Der EBO bildet eine kleine, aber in dieser Offenheit neue Liaison aus professionellen Rechtsextremen und enttäuschten Vertriebenen. „Pro Deutschland“ sieht offenbar die Chance, im Milieu der Vertriebenenorganisationen eine neue Zielgruppe für sich zu erschließen, nämlich jene, die sich mit der Entscheidung von Straßburg 2008 nicht abfinden mochten und die sich im inzwischen politisch relativ gezähmten Bund der Vertriebenen (BdV) nicht mehr repräsentiert fühlen. Die BdV-Vorsitzende Erika Steinbach zeigt dem EBO die kalte Schulter. Verbündete sieht der EBO in einzelnen Landsmannschaften und in den deutschen Minderheiten in Polen und Tschechien.
Reichenberg statt Liberec
Das krude Geschichtsbild des EBO ist erkennbar an dem Vokabular, das auf der Website gebraucht wird. So legt man besonderen Wert auf die „politische Aufklärung in den Vertreiberstaaten“ und kündigte an, in Polen Flugblätter zu verteilen, die über die Vertreibung der Deutschen und die Verbrechen der Polen informieren.
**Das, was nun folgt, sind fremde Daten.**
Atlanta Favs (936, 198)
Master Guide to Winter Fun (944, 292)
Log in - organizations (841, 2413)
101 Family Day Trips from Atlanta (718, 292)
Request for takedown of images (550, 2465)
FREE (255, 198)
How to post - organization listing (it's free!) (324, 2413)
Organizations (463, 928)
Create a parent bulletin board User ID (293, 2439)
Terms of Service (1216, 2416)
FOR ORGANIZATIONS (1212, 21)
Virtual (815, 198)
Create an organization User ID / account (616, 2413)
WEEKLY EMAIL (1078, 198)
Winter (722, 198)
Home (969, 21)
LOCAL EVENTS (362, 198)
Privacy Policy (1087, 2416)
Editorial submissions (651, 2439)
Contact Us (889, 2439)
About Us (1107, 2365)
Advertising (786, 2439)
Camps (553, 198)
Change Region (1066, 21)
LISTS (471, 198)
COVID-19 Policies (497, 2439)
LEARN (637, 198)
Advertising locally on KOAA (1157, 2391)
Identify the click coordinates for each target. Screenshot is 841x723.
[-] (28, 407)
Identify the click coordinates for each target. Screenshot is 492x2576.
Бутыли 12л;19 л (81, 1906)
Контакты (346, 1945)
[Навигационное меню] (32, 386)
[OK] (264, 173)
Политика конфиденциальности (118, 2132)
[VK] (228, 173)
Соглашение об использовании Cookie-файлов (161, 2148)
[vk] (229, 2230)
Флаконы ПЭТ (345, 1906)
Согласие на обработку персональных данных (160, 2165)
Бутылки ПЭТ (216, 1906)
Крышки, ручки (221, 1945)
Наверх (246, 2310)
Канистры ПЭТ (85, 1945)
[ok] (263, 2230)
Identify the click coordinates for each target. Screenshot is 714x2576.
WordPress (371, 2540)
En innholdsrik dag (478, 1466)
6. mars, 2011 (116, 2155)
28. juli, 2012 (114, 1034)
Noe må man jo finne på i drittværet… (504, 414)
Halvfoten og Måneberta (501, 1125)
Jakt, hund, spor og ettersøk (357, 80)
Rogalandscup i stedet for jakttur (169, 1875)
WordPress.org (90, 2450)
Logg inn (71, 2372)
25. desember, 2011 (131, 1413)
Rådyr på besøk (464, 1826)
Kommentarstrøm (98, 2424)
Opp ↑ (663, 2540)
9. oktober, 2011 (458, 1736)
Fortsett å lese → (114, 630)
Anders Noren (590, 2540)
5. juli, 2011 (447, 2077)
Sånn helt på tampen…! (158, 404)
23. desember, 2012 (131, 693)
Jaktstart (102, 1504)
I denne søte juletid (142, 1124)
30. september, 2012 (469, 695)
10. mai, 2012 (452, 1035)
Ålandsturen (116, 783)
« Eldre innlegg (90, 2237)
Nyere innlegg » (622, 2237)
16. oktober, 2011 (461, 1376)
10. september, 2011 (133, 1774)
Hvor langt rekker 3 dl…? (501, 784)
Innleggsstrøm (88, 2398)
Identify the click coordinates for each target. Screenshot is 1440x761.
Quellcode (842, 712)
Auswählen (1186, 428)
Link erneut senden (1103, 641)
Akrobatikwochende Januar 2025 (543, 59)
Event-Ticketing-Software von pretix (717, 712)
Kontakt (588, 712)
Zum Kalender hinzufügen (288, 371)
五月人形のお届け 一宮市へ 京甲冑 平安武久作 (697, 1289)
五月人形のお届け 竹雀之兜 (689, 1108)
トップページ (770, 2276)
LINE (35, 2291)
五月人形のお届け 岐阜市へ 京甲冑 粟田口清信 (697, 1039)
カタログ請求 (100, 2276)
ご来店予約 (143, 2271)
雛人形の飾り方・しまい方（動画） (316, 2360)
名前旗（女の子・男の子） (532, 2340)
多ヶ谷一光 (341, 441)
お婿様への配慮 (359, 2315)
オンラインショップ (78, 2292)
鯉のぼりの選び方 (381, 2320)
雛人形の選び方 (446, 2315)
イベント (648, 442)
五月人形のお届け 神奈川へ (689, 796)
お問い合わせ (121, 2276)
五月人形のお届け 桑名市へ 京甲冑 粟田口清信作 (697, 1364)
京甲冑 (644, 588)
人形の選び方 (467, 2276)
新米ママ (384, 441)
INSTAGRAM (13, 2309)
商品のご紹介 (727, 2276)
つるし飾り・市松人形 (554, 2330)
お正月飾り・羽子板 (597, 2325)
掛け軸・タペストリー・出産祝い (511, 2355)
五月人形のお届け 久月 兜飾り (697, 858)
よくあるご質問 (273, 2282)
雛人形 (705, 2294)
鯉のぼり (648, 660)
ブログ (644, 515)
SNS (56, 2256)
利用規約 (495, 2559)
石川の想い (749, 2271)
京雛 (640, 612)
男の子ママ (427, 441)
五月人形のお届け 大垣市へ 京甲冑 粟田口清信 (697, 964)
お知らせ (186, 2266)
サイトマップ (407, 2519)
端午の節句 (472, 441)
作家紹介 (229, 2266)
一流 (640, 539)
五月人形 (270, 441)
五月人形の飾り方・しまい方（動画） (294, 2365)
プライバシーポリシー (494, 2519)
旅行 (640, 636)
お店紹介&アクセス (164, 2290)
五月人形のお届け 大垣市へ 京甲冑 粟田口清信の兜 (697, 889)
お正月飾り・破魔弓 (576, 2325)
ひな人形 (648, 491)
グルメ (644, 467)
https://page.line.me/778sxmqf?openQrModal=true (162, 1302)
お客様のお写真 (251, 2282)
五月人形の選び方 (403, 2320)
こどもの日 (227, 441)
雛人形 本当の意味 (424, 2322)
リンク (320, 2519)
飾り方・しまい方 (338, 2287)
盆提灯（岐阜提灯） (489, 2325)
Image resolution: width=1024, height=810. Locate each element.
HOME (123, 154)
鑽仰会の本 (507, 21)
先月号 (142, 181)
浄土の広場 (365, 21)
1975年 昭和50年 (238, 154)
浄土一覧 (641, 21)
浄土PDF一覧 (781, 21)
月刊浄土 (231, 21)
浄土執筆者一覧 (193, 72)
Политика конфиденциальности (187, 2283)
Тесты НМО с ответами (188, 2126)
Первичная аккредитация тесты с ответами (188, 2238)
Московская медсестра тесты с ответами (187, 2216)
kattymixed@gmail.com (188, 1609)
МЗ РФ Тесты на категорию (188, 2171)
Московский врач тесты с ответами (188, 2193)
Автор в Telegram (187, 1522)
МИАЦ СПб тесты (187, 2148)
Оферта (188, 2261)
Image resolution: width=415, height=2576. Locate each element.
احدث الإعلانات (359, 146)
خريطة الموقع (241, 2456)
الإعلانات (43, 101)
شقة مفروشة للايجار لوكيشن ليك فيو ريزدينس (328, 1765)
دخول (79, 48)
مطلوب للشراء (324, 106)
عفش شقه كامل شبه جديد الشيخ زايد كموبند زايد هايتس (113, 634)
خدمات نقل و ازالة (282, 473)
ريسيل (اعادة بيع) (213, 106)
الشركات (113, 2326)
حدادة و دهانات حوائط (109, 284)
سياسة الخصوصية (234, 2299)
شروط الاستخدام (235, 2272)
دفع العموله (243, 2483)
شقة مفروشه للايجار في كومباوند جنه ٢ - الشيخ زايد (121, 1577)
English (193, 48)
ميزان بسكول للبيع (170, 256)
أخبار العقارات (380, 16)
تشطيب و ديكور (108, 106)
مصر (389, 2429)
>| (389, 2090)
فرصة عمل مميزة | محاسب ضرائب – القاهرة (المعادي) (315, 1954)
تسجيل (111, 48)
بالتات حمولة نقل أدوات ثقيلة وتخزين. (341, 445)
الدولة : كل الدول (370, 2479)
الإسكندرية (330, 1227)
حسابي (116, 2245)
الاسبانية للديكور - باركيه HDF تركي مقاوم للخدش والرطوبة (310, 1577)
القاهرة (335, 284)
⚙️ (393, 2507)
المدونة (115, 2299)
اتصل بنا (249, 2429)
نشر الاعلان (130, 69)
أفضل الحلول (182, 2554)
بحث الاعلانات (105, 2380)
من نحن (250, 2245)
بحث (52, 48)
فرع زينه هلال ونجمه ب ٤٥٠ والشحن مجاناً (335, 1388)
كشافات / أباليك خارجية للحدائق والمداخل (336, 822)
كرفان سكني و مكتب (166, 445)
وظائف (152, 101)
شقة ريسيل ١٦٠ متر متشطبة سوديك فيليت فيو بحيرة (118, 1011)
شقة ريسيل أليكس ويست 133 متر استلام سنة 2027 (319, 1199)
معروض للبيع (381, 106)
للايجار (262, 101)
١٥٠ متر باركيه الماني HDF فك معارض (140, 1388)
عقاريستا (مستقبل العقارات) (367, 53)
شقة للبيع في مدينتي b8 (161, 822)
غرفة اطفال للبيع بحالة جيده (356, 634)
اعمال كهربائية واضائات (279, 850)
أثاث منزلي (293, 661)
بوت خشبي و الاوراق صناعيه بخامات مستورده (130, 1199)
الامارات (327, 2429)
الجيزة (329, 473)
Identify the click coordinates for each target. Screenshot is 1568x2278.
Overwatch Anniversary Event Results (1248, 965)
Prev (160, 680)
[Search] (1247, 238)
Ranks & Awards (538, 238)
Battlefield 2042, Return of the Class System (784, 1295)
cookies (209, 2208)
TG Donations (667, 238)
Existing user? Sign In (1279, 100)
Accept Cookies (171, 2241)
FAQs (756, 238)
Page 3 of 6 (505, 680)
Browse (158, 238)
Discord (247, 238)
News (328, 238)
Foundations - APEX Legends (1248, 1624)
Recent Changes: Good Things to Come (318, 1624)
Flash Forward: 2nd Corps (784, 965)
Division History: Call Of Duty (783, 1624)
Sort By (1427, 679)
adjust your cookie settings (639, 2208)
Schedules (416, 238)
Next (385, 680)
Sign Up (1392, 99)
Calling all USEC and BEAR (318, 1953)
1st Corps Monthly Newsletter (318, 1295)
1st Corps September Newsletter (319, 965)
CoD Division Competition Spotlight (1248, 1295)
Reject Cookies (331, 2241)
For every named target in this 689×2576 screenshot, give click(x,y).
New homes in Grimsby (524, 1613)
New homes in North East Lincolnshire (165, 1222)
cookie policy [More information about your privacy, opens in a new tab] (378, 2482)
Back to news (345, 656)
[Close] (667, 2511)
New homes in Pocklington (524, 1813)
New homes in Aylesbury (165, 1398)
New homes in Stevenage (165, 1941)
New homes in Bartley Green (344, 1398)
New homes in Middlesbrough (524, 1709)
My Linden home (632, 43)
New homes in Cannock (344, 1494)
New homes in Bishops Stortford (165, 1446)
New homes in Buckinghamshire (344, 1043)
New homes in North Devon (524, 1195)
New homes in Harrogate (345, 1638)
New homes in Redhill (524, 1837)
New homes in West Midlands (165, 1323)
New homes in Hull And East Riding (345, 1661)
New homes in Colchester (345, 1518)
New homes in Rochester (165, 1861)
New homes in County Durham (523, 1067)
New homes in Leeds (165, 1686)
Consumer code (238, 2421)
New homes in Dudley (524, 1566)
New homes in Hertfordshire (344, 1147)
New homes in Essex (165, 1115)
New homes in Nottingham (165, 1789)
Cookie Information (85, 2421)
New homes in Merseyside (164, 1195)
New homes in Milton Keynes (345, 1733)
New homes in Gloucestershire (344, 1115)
Mehrere polnische Medien berichteten daraufhin über den EBO, insgesamt rief der Affront des EBO in der polnischen Öffentlichkeit aber verhältnismäßig wenig Empörung hervor. Zu der Flugblattaktion kam es letztendlich doch nicht. „Da ich Generalsekretär einer Partei bin, die den Anspruch hat zur Bundestagswahl anzutreten, werde ich die Kampagne auf das Ende des kommenden Jahres verschieben müssen“, teilte Seidensticker auf Anfrage mit. Stattdessen erschien im Frühling auf der Website eine „informacja“ auf Polnisch, die „den Polen“ empfahl, sie sollten zum bevorstehenden Osterfest doch endlich für „die deutschen Opfer ihrer Verbrechen“ beten und sich bei den Deutschen entschuldigen.
Die jüngste Aktion des Vereins hat auch einen Tschechien-Bezug: eine Stickerkampagne, die für die Forderung des EBO nach vermeintlich zweisprachigen Ortstafeln werben soll. Zu bestellen sind sie für die Städte Wrocław, Kaliningrad und Liberec. Motiv bildet ein gelbes Schild, wie sie in Deutschland an Ortsausgängen stehen. Der polnische, tschechische und russische Name der Stadt ist jeweils durchgestrichen, ein Pfeil zeigt nach Breslau, Königsberg und Reichenberg. Das „Netz gegen Nazis“ warnte in der vergangenen Woche auf seiner Website vor den Aktivitäten des EBO, nachdem die Sticker in der Berliner S-Bahn gesichtet wurden.